Auch Kant unterscheidet reine Logik und angewandte Logik. Als reine Logik hat die Logik nach Kant "keine empirischen Prinzipien … aus der Psychologie".

Die reine Logik betrachtet nach Maass das Denken abgesondert, an und für sich.

Lodi kritisierte Kants Unterteilung in reine und angewandte Logik.

Die reine Logik ist nach Theodor Lipps die Wissenschaft von den Gesetzen des überindividuellen Denkens, von den Vernunftgesetzen.

Nach Husserl lässt sich die reine Logik in eine apophantische Logik und eine formale Ontologie gliedern. Husserl betont die Apriorität der reinen Logik.

Das was andere eine reine Logik nennen, ist nach Meinongs Meinung, gerade die Erkenntnistheorie.

Logik T

Transzendentale Logik

Die transzendentale Logik (transcendere lat. – überschreiten) ist nach Kant die philosophische Disziplin, die die Beschränktheit der allgemeinen Logik von den Formen des Denkens überwinden soll.

Die transzendentale Logik betrachtet nach Kant die Bedingungen, die dem Wissen einen apriorischen Charakter verleihen und damit allumfassende und unbedingt notwendige Wahrheiten gewährleisten.

Die transzendentale Logik hat es nach Kant ausschließlich mit Gesetzen des Verstandes und der Vernunft zu tun, insofern diese sich nicht apriori auf Gegenstände beziehen.

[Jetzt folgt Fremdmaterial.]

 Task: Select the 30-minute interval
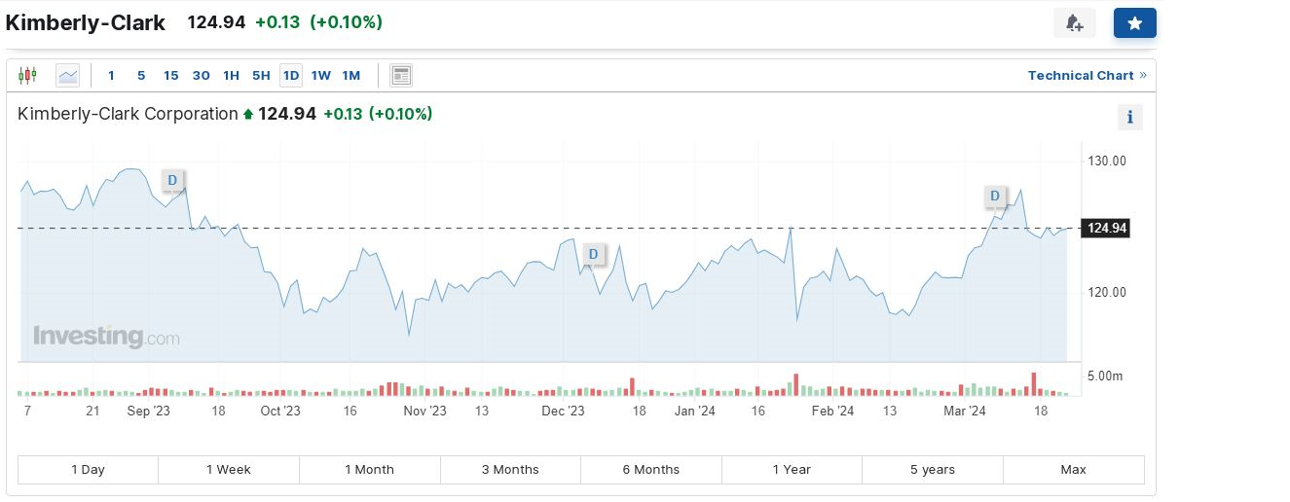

Wenn als Gegenstand des logischen Denkens Erscheinungen der Erfahrung auftreten, kann nach Kant das Wissen allumfassend und notwendig sein. Sobald das logische Denken die Grenzen der sinnlichen Erfahrung, die Grenze der vom Denken zu ordnenden Welt der Erscheinungen zu überschreiten versucht und gesicherte Kenntnisse von den Dingen an sich zu gewinnen trachtet, gerät es unvermeidlich in Widerspruch mit sich selbst, und dann wird eine Begründung sowohl für eine These als auch für ihre Antithese möglich. Nach Kant entstehen vier Antinomien der kosmologischen Idee von der Vernunft.

Die transzendentale Logik zerfällt nach Kant in die transzendentale Analytik und die transzendentale Dialektik.


L Subj

Logisches Subjekt

Als logisches Subjekt bezeichnet man in der traditionellen Logik den Gegenstand eines kategorischen Urteils.

Heute spricht man von einem logischen Subjekt zumeist, um darauf hinzuweisen, dass sich die grammatische Form eines Satzes in vielen Fällen von dessen logischer Form unterscheidet.